____ Source excerpt

What if you realized, suddenly one day, while the snow was falling and all that you could think of was running away; that you only get one life. You only get this one chance to live to your fullest potential. You only get one chance to show your kids how to follow their hearts, and one shot to actually follow your own. One life to feel the mud beneath your feet and see the sky-bluer than blue-above your head. What if, when you realized all of this, you discovered that the place where you are is not really the place your heart and soul long for.
What would you do?
Would you change it? Would you pull up your roots and pack up your car and would you drive headlong into the wildness that seems to call to you when you sleep? Would you see the immense risk in front of you and lean into it fully and completely, not seeing the crazy difficulties, but only the great satisfaction that could come from jumping? Would you risk all of the comfort and safety and normal that you exist in and just go?
Could you do it?
What would you bring along? Who would you pray would come with you? Where would you go first? What would you miss not at all? Would you even go? Or have you crafted the place where you are into the perfect place for you and yours? Are you you where you are? Is this place where you survive the right place for your very soul? Can a place really bring about happiness?
It is in me to run. To drive the back roads till the sun sets and rises again. The cold and the darkness and the snow are weighing heavy on me this day. Perhaps once spring actually arrives I will have less desire to follow my heart out to the ocean. Won’t that be sad? When you know the cry of your own heart but don’t follow it, don’t you feel as if you’re letting yourself down a little? Even if the thing that cries from the deepest part of your soul feels impossible…isn’t being stuck more so?
Every choice we have made has led us to here. Maybe it’s time for a new choice?
Why don’t we run after what is the meaning of our life? Run from our comfort in what we have become accustomed to? I’m sitting right there today. While I see all of the difficulties and hardships and sadness’s that could accompany the big-enough-to-matter-change, I’m trying to also see that I may never feel peaceful if I stay in my relative comfort.
So what to do? Stay and be cold and sad but comfortable…or go. Go and be scared and surprised and lost to all that is normal and American-dream-worthy? I’m still not sure, comfort has a shockingly hard pull.

________
____ Data provided

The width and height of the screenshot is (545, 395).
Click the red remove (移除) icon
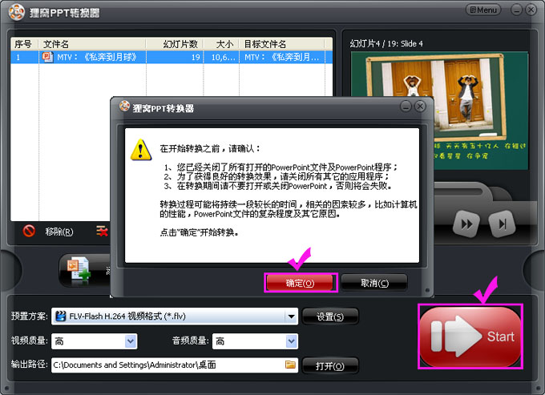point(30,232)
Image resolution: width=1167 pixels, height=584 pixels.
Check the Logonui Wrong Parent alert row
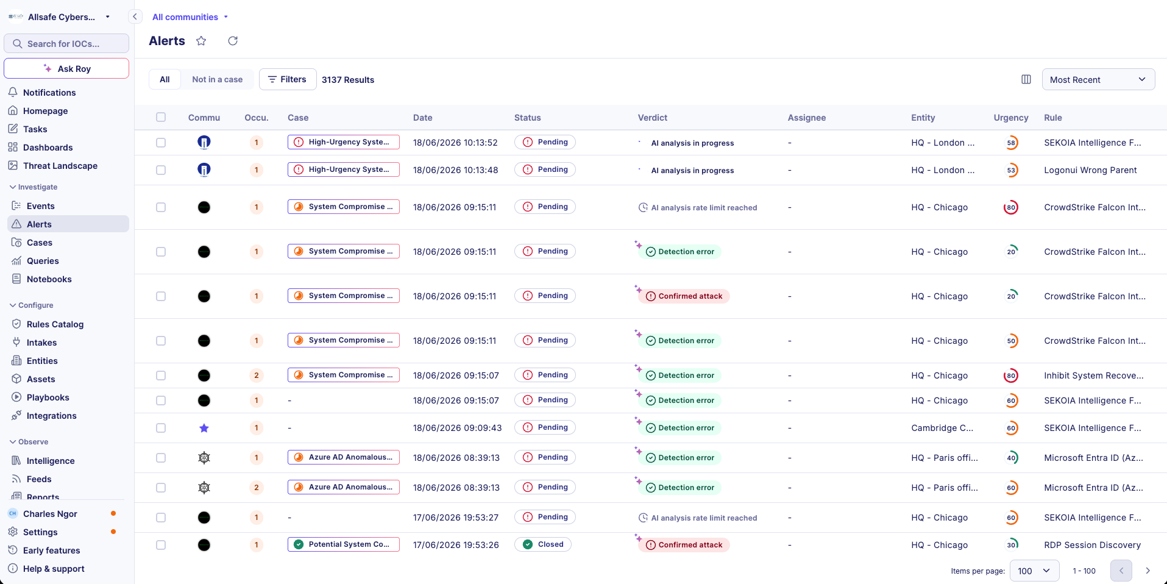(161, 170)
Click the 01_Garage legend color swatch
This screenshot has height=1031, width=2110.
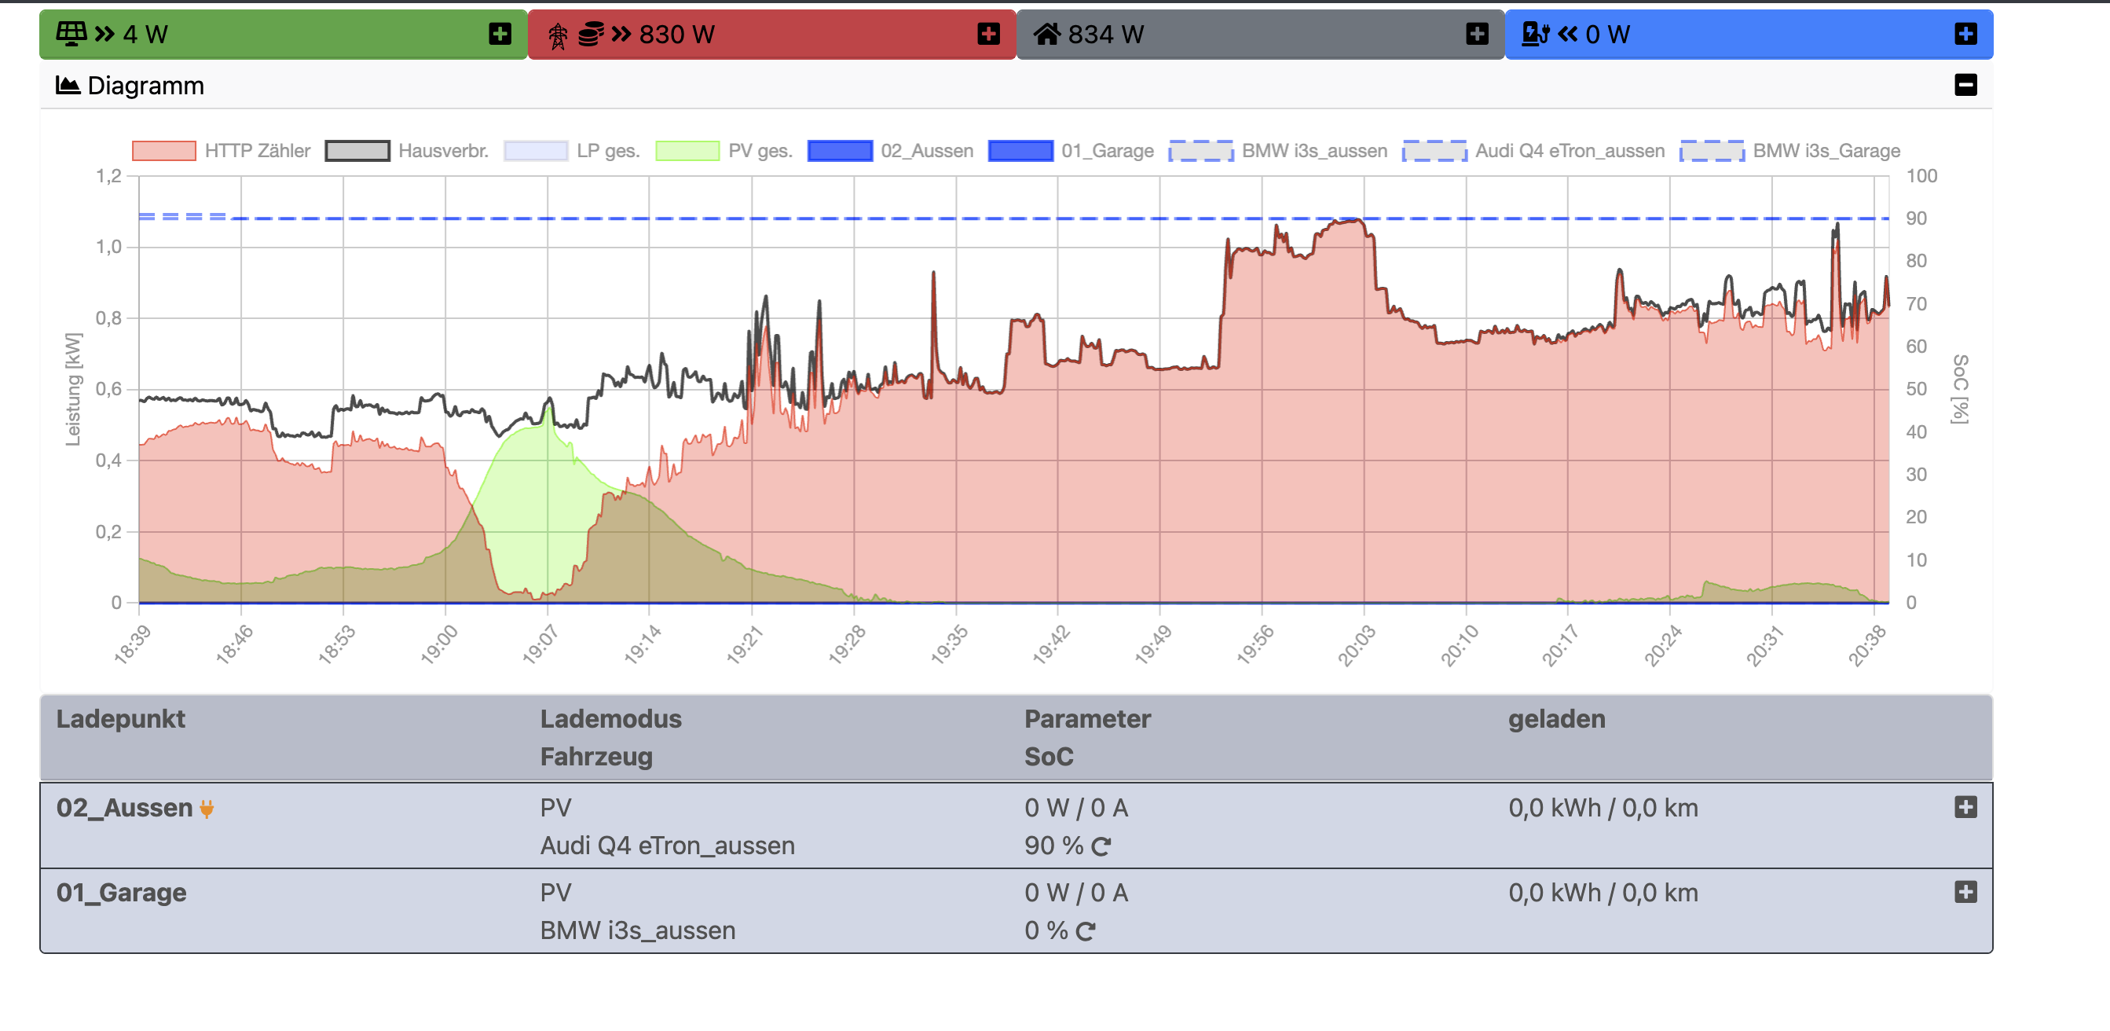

________

## Short exercise 1
Decide whether each statement agrees with the essay about running away, answering yes or no and quoting the words that settle it: (a) The writer says the cold, the darkness, and the snow feel heavy that day. (b) The writer has made up their mind to leave. (c) The writer pictures following their heart out to the mountains.
## Short exercise 2
Using the essay about running away, answer each question:
(a) What is falling in the scene described at the start?
(b) What event might lessen the writer's wish to follow their heart out to the ocean?
(c) What does the writer fear they may never feel if they stay in their relative comfort?
The stored items are separate material and unrelated to the essay about running away.

## Worked solution 1
(a) Yes: "The cold and the darkness and the snow are weighing heavy on me this day."
(b) No: "I’m still not sure, comfort has a shockingly hard pull."
(c) No: "follow my heart out to the ocean."

## Worked solution 2
(a) Snow.
(b) Spring actually arriving.
(c) Peaceful.